━━ Extrait du texte

Et là, ce n’est pas sa folie d’antan qui remonte, avec mes peurs paniques qui semblent avoir été mon seul souvenir lancinant pendant toutes ces années. C’est son affection, son attachement à moi. Elle m’aimait et je l’aimais. Quelque part, malgré l’horreur que nous avions vécue et dont elle était la seule victime, nous avions, semble-t-il, il y a trente ans, édifié l’une à l’égard de l’autre une niche d’affection.

Michelle une femme forte et volontaire. Puis, avec cette détermination que je ne lui connaissais pas mais qui sera sa marque de commerce, sans se démonter ni perdre sa contenance, elle me dit : « Reviens me voir samedi prochain. Aujourd’hui, c’est trop court. On manque de temps. De toute façon comme Andrée est ici, on ne pourrait pas parler tranquillement! ».

Je lui laisse mon numéro de téléphone afin qu’elle me confirme le moment de notre prochaine rencontre. Andrée, légèrement abasourdie, accuse le coup. C’est la fin d’une époque. Le début d’un autre chapitre. Au grand jour. Une histoire qui durera jusqu’à la mort de Michelle, en 1991.

Bien sûr on ne rattrape pas trente ans de silence et d’absence. Mais le fait de retrouver ma demi-sœur Michelle m’a apporté la sérénité. Et je pense qu’elle-même en a ressenti une grande joie.

━━━━
━━ Données fournies

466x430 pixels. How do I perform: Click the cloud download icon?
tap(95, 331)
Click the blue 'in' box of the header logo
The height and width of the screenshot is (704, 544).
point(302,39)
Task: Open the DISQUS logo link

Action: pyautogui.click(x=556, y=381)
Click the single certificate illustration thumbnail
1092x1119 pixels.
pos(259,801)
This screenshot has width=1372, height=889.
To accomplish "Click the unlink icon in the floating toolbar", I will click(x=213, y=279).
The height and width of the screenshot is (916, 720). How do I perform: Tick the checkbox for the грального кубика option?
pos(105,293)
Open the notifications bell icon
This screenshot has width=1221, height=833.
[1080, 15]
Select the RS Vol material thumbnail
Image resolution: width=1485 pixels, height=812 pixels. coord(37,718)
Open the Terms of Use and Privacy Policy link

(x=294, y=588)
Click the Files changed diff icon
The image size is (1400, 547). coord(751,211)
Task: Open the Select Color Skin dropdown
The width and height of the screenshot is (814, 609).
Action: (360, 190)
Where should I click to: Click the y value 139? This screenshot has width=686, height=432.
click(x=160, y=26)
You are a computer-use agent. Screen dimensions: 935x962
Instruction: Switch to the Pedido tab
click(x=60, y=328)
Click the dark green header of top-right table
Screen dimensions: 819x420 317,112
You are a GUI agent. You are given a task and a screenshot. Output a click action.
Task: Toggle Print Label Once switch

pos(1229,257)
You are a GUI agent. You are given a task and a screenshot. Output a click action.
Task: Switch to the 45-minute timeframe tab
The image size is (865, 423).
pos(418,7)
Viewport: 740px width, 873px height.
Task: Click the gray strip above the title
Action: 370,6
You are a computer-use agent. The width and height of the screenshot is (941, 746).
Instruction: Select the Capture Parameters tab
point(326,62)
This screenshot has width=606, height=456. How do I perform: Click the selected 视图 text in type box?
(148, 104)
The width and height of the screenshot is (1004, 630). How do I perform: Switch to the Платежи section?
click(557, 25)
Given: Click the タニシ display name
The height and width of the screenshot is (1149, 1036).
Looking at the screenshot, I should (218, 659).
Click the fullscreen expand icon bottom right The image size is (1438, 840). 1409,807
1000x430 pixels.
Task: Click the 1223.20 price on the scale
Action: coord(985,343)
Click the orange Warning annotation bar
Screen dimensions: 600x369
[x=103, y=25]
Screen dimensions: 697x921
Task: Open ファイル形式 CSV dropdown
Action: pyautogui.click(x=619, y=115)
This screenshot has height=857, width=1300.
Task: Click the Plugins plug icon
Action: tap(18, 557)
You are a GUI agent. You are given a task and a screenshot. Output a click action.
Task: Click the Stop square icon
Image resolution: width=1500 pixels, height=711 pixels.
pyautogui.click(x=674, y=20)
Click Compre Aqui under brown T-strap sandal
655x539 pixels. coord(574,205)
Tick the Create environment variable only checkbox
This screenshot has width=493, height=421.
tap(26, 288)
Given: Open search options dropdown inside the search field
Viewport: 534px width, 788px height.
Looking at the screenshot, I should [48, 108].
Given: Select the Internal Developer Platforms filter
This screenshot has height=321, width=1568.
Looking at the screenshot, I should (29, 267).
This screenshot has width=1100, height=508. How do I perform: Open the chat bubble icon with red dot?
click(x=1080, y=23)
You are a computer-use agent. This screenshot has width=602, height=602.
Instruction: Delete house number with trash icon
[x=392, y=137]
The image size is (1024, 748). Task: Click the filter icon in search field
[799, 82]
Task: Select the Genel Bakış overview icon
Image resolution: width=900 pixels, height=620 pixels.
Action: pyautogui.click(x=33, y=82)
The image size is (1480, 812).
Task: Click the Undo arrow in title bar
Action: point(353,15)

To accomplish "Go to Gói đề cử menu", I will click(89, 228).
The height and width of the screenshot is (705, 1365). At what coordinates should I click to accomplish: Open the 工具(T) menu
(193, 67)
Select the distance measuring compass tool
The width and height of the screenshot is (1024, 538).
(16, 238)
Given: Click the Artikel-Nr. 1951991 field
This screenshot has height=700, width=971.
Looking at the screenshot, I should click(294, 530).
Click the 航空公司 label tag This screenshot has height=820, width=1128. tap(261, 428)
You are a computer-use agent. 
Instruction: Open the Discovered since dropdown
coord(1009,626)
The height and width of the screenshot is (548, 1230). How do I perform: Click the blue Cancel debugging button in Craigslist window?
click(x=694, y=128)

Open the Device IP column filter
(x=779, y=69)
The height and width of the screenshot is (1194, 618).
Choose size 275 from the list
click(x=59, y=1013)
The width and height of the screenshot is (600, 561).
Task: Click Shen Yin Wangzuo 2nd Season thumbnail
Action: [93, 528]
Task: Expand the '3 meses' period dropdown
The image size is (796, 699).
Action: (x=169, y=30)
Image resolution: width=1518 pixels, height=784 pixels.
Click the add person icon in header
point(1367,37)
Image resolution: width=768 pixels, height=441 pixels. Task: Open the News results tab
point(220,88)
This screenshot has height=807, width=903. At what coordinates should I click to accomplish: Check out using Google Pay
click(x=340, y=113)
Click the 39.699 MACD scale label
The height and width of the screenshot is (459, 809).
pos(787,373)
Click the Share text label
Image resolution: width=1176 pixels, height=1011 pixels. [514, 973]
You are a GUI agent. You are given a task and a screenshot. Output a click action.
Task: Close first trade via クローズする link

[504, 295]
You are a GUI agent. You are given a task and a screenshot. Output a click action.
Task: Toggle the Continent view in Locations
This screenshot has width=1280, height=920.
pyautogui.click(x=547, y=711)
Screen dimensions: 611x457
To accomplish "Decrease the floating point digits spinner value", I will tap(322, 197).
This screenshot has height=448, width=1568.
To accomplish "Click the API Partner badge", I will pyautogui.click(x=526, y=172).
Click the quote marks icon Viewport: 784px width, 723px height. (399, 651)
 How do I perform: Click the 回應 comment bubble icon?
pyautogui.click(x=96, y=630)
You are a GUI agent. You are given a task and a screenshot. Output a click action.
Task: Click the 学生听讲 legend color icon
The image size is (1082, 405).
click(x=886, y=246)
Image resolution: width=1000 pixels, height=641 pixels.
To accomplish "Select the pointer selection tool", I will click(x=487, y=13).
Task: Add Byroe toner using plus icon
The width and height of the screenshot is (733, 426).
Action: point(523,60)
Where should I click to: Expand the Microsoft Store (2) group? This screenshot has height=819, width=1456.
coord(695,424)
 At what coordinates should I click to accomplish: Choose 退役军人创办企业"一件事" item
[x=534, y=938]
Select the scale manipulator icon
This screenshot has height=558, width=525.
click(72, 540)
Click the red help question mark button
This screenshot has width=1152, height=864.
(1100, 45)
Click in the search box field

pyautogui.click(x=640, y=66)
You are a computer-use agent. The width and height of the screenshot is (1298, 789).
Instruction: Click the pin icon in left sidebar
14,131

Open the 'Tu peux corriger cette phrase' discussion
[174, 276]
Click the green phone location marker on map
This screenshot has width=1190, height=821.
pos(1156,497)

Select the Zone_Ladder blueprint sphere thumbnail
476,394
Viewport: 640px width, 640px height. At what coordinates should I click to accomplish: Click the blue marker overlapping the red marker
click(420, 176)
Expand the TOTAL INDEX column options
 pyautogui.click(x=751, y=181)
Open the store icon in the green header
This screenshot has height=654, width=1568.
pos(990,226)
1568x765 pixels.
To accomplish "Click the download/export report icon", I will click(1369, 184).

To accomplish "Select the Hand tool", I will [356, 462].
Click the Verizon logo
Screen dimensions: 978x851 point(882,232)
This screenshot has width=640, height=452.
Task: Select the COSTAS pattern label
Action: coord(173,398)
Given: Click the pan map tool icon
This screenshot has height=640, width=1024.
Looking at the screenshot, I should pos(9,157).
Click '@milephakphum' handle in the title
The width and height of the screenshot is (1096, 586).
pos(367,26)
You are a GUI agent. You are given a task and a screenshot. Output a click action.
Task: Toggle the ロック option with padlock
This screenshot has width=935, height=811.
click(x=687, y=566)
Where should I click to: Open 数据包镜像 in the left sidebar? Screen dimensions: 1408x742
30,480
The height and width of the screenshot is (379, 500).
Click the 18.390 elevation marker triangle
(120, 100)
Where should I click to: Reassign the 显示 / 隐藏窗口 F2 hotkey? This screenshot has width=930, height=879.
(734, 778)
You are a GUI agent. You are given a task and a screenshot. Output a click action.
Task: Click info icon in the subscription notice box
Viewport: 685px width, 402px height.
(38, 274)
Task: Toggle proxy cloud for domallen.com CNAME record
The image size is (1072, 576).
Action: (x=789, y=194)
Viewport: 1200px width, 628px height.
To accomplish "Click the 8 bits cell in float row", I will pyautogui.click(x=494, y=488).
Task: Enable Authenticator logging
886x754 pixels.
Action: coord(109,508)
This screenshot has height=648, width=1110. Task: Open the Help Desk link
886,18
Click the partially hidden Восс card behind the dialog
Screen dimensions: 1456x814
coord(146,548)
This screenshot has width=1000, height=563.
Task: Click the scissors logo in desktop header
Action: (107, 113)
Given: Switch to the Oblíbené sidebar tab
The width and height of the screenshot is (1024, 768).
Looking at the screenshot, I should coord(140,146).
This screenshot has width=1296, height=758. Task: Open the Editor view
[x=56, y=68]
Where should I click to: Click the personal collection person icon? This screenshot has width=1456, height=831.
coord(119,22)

━━━━

| Consigne |
D'après ce récit de retrouvailles, répondez brièvement :
(a) Quel jour Michelle propose-t-elle pour la prochaine visite ?
(b) Qu'est-ce qui est laissé à Michelle pour qu'elle confirme le moment de la rencontre suivante ?
(c) En quelle année Michelle est-elle morte ?
Les entrées ne sont pas nécessaires ici.

| Réponse |
(a) Samedi prochain.
(b) Un numéro de téléphone.
(c) En 1991.